Donald: What does love mean to you?
Bobby: It is the illumination of life?
Donald: What does marriage mean to you?
Bobby: It is the monthly electricity bill for all that illumination.
Doctor Sanders asked the teenager, “How did you get pregnant?”
The teen replied, “My parents had gone out to see a movie and my boyfriend came home.”
Doctor Sanders asked, “Did you not want to go out with your parents for the movie?”
The teen answered, “How could I? It was an adult movie.”
When David met Kelly at a bar, there was instant chemistry. They ended up at his place and were kissing passionately. One thing let to another and soon he was tugging at her underclothes. Kelly stopped him and said, “Listen David, I really like you but I do not want to do it before marriage.”
David asked for her phone and saving his number on her phone, said, “Ok, call me once you get married.”
My ex-gf was responsible for a lot of suffering in my life. I found a unique way to get even with her. We broke up 2 weeks back. She handles the cash at the local DMart store. So to make her life miserable, I go to DMart every now and then to buy a few packs of condoms even though I am not seeing anyone. She can forget her peace of mind!

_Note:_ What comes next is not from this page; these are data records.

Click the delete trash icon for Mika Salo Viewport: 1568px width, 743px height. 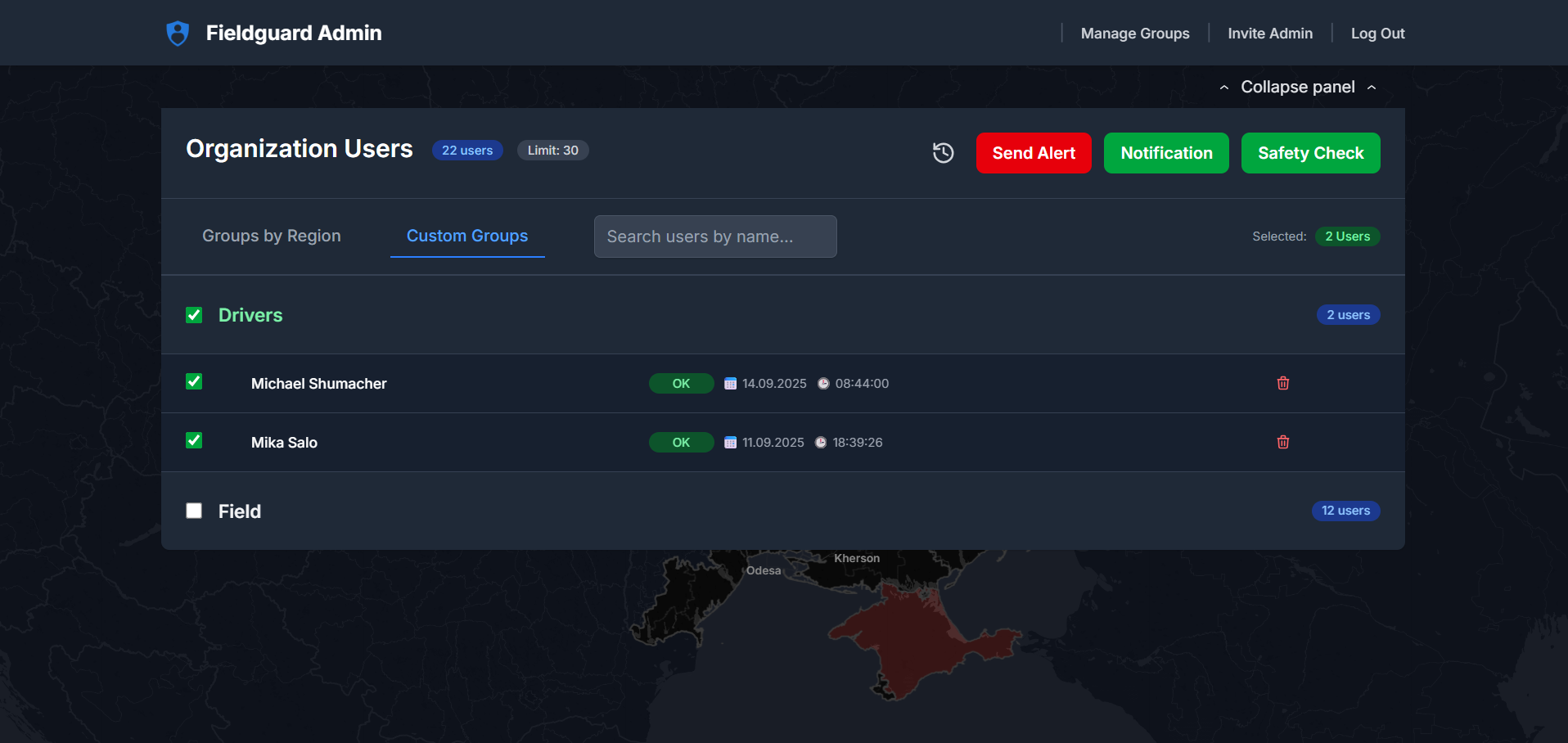point(1282,442)
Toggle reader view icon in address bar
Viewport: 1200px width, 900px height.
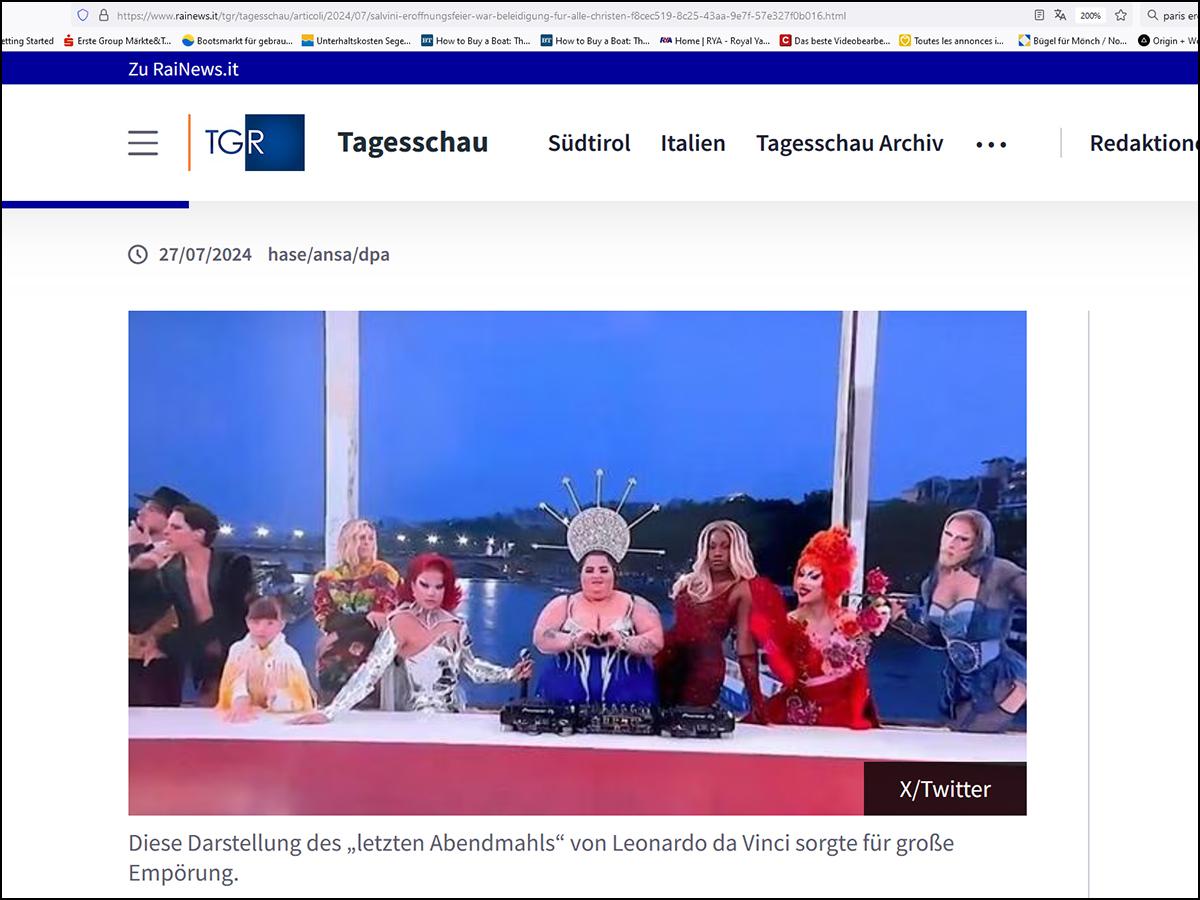1039,16
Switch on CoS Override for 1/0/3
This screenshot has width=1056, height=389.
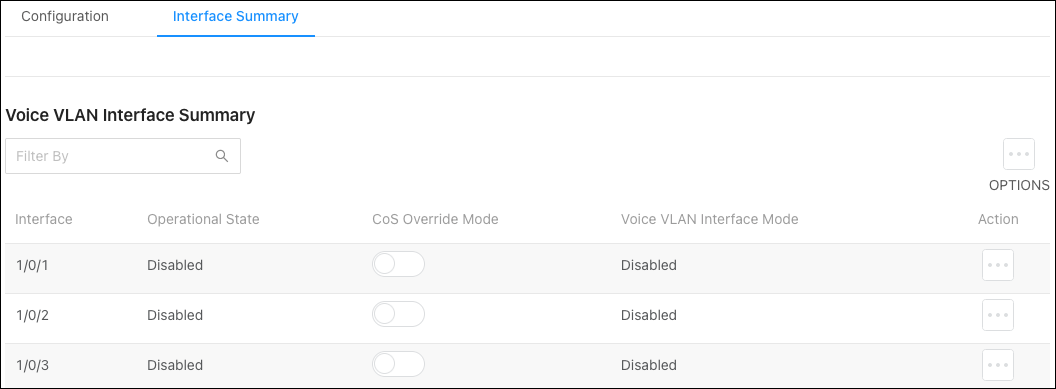tap(398, 364)
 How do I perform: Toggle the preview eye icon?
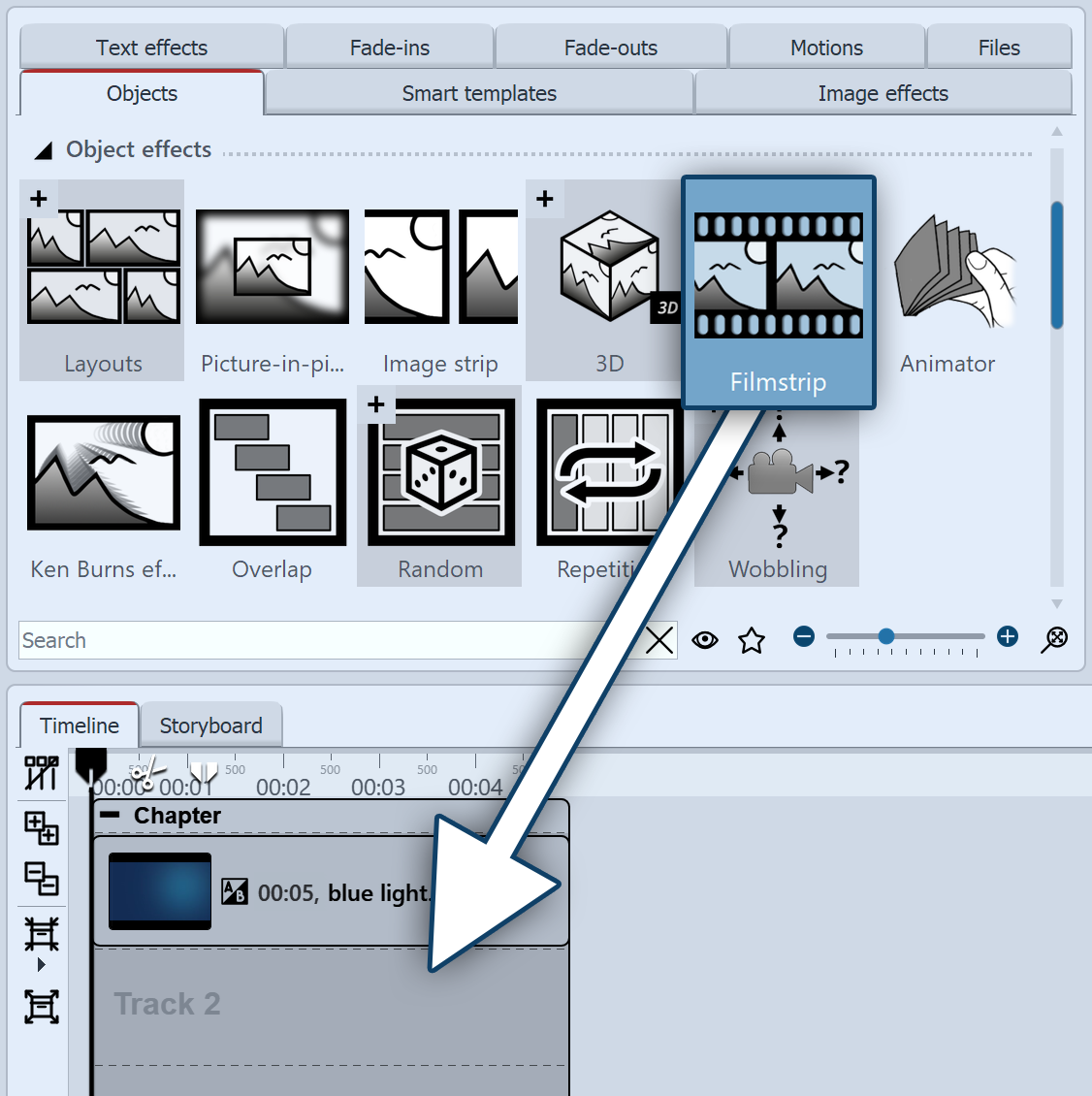705,639
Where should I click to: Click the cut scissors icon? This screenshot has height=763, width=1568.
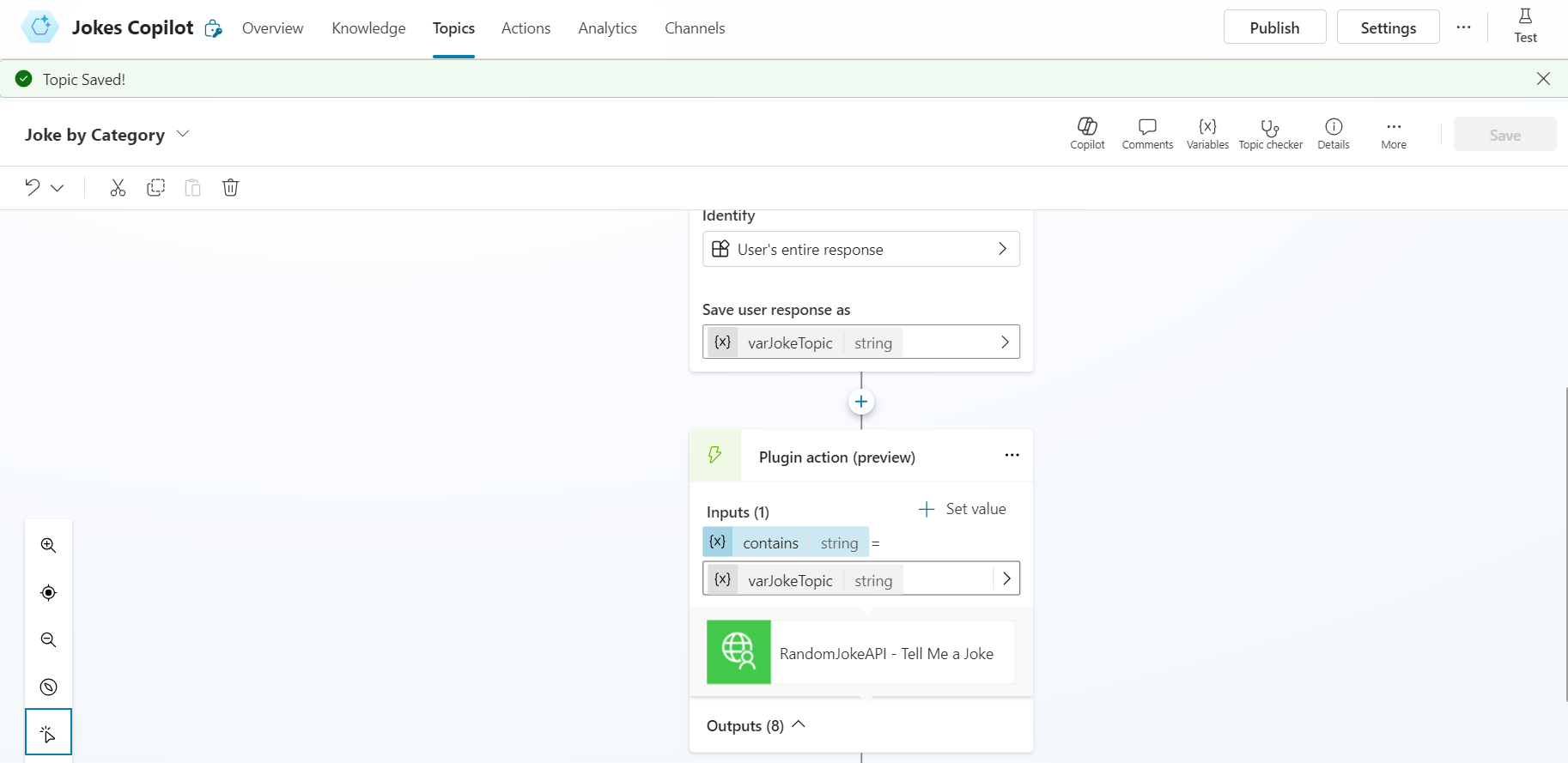coord(118,188)
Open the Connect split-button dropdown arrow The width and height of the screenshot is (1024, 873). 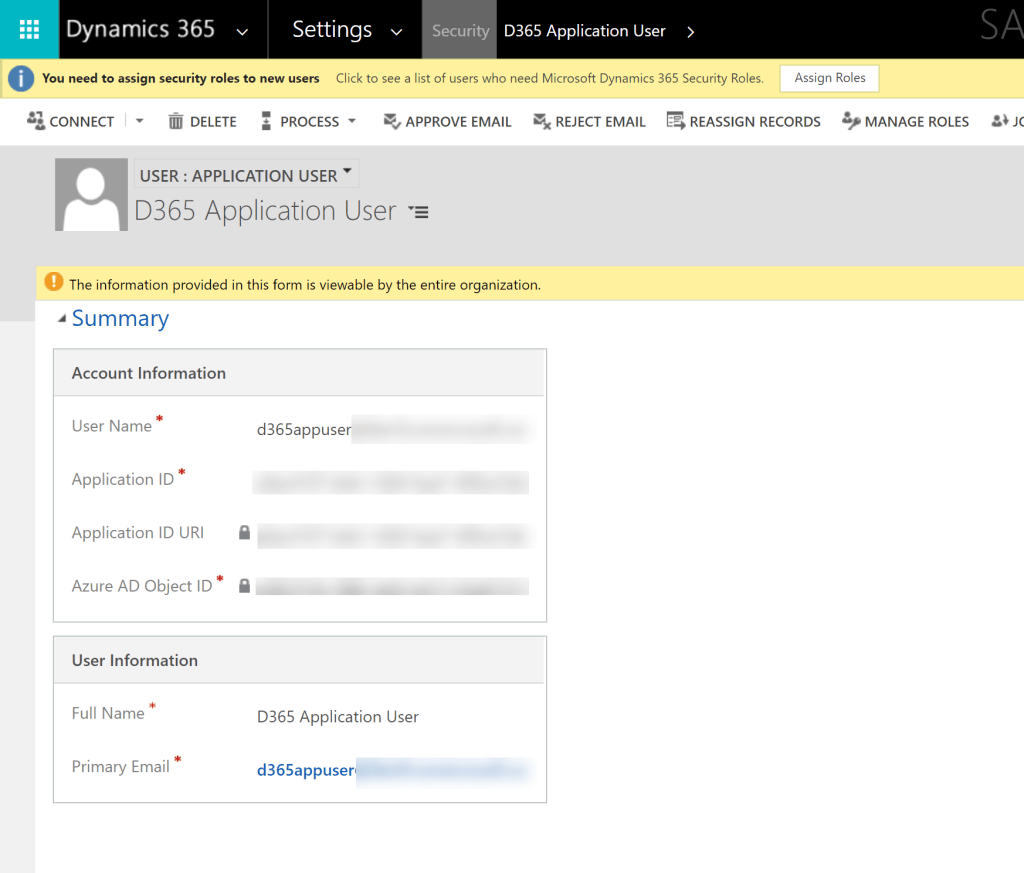pos(139,121)

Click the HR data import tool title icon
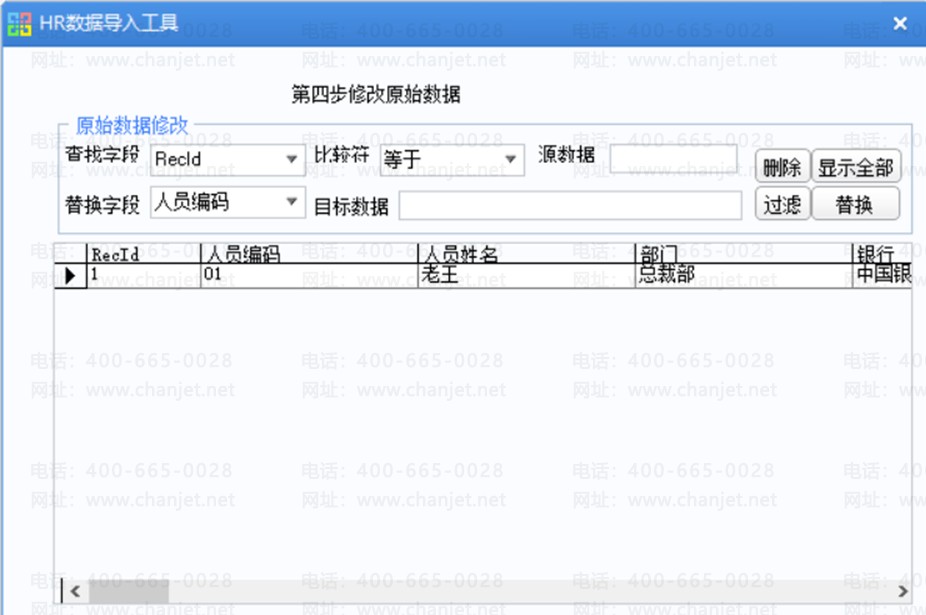click(19, 23)
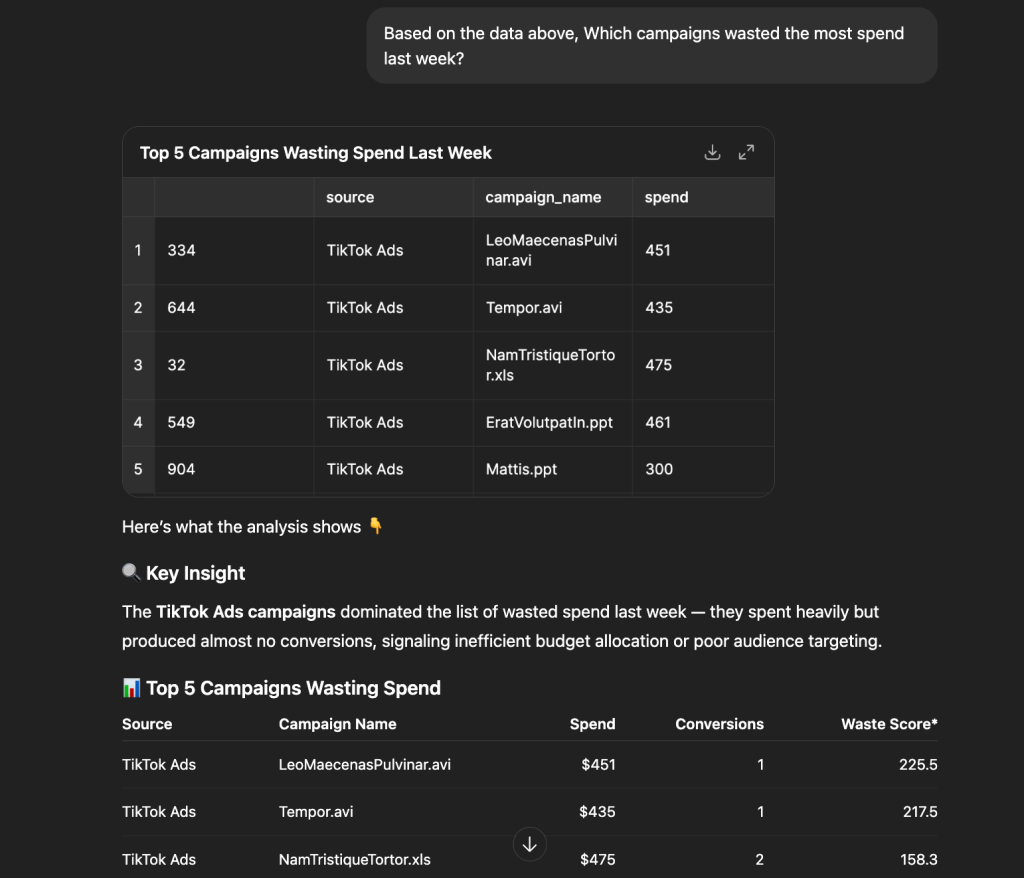Select the EratVolutpatIn.ppt campaign name
The image size is (1024, 878).
coord(549,422)
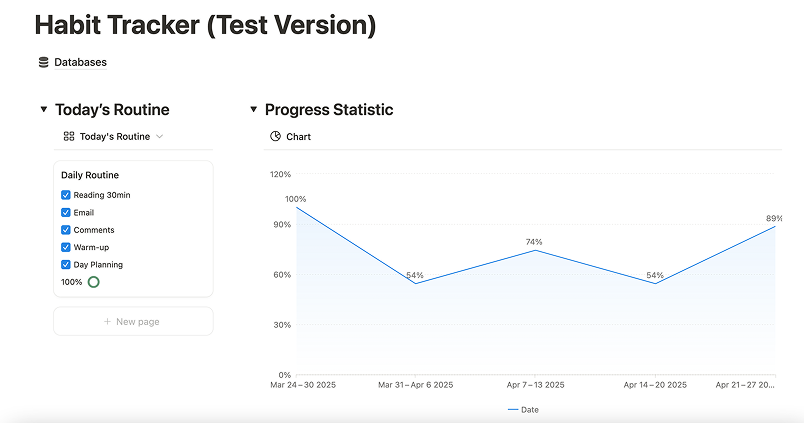Click the 74% data point on the chart
The height and width of the screenshot is (423, 804).
(535, 250)
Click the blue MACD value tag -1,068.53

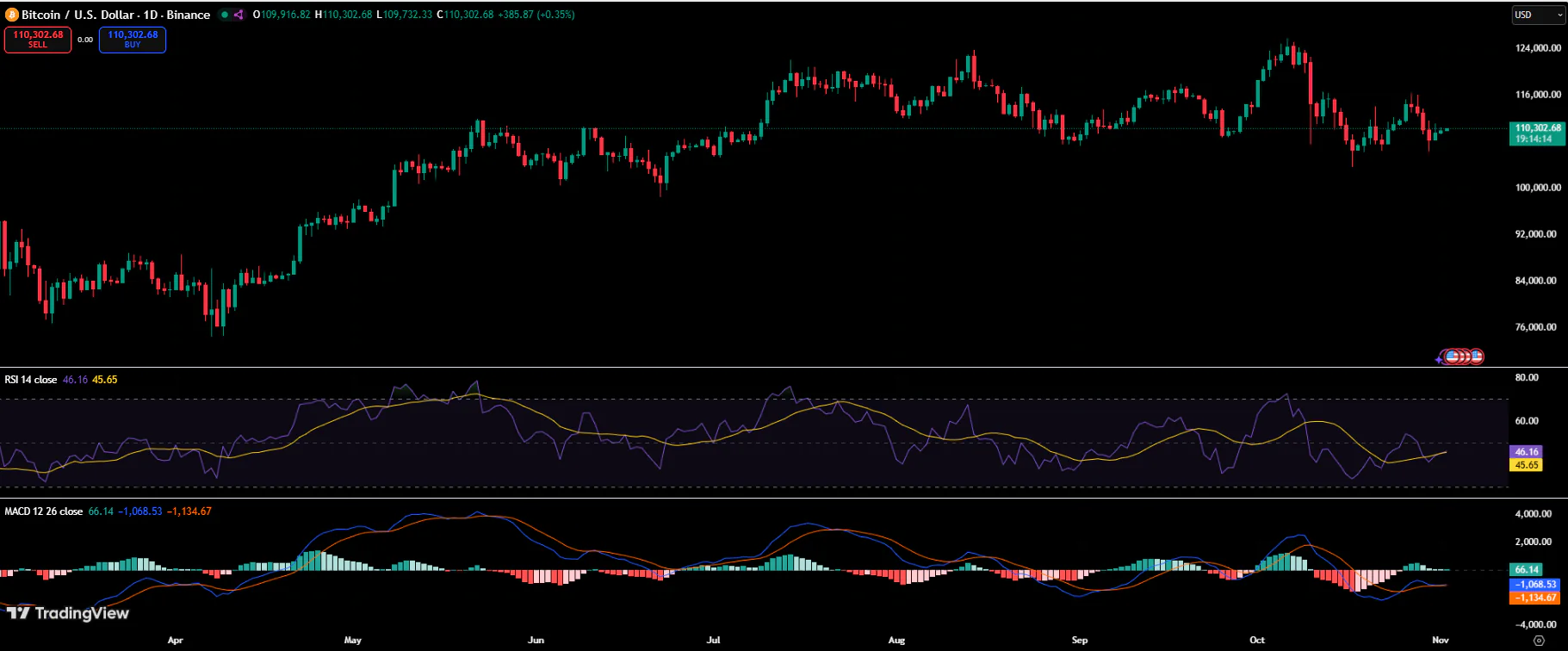click(1535, 585)
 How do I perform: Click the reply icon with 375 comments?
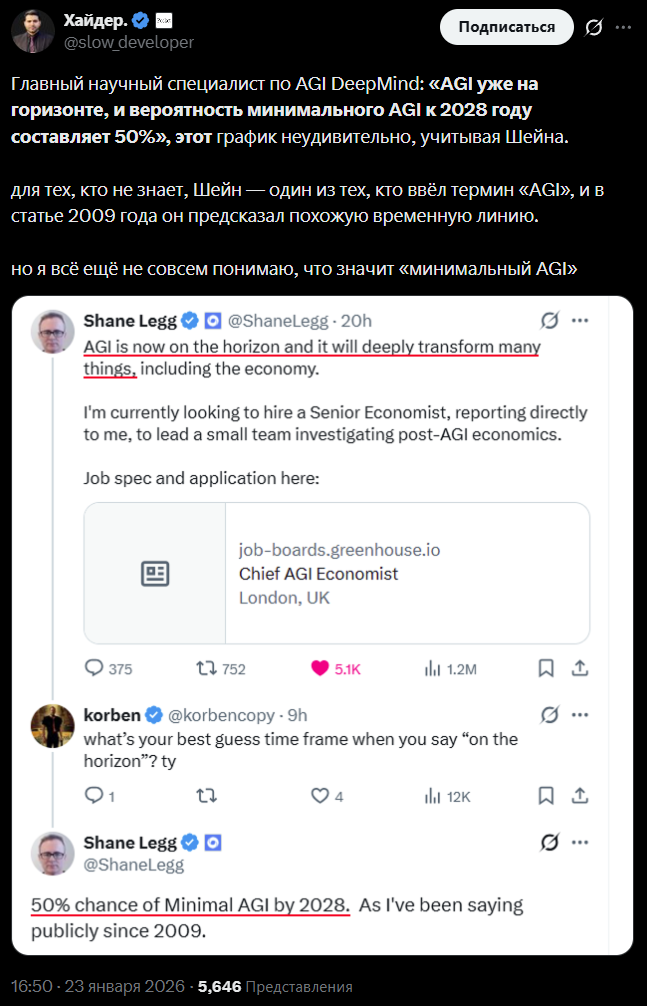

Mrs. Gulati, the class teacher of standard 10 in a small city of India, was taking a look at the group photograph of the class. She addressed the class and said: My dear students, when you look at this photograph after a few years, you will feel nostalgic. Some of you will point out and say, “Look, that’s Rohit, he now lives in the USA, and that’s Anita, she now works in the UK, and the boy there is Ravi. He went nowhere.”
Ravi, a little offended by this, shot back, “And here in Mrs. Gulati who is no more.”
A friend of mine from Chandigarh, who had aspirations to become a famous singer, tried to participate in a show. He persuaded the organizers to give him a big fee and told them, “Everyone knows me!”
Finally, the musical event happened and only 5 people turned up.
The manager of the event was mad at him and shouted, “You have deceived us! You claimed that everyone knows you but only 5 people showed up!”
My friend replied, “Relax. The people who turned up are the ones who didn’t know me!”
David tells his friend on the long distance call, “It’s been pouring non-stop here since the past 4 days. You know my wife Julia feels extremely down when it rains and keeps looking though the window. If it doesn’t stop raining in the next 2 days, guess I will have to let her in.”